**TASK DETAILS**
Your result should be every line of the records below that contains the word "will".

Collected data entries
-- -- --

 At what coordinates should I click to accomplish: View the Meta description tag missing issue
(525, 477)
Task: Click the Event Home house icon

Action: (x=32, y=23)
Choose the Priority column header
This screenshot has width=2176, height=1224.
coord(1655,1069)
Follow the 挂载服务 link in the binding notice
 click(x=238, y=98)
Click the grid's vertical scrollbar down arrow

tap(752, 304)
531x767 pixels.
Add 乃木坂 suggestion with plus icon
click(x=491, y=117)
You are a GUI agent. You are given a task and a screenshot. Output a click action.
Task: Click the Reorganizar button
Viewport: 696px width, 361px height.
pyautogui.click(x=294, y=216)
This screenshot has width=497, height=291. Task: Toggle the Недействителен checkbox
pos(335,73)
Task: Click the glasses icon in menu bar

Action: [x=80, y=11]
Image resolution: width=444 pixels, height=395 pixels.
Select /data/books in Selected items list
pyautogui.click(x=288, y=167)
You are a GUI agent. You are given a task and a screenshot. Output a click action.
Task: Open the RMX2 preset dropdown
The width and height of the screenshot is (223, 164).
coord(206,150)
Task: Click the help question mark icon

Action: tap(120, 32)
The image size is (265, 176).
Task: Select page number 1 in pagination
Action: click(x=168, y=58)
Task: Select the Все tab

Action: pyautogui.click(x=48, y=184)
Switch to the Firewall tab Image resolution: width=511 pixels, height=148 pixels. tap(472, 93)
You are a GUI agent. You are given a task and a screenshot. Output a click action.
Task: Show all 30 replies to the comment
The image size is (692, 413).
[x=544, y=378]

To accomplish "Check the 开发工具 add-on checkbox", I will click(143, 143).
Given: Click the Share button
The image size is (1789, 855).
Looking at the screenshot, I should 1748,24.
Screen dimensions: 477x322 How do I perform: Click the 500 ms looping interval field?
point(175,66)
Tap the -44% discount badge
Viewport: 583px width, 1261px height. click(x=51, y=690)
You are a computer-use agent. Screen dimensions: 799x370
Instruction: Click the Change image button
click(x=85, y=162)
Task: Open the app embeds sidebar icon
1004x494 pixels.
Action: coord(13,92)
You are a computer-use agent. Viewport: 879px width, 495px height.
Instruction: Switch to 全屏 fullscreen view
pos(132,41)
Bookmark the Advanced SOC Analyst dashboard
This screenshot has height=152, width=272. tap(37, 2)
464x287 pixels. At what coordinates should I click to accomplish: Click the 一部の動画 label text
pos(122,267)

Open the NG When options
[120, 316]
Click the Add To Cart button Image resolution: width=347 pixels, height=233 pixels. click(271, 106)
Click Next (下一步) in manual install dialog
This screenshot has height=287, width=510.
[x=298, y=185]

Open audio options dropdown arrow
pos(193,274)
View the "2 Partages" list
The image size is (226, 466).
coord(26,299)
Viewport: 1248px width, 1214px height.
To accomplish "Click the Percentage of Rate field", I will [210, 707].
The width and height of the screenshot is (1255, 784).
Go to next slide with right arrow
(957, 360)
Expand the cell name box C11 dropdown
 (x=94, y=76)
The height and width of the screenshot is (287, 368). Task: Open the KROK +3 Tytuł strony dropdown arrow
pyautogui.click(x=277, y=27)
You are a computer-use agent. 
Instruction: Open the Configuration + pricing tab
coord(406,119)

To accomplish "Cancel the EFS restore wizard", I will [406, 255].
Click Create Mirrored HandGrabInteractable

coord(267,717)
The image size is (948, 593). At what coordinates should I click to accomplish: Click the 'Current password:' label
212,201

-- -- --

**ANSWER FOR THE TASK**
To accomplish "Check the 开发工具 add-on checkbox", I will click(143, 143).
To accomplish "Click the Percentage of Rate field", I will [210, 707].
To accomplish "Cancel the EFS restore wizard", I will [406, 255].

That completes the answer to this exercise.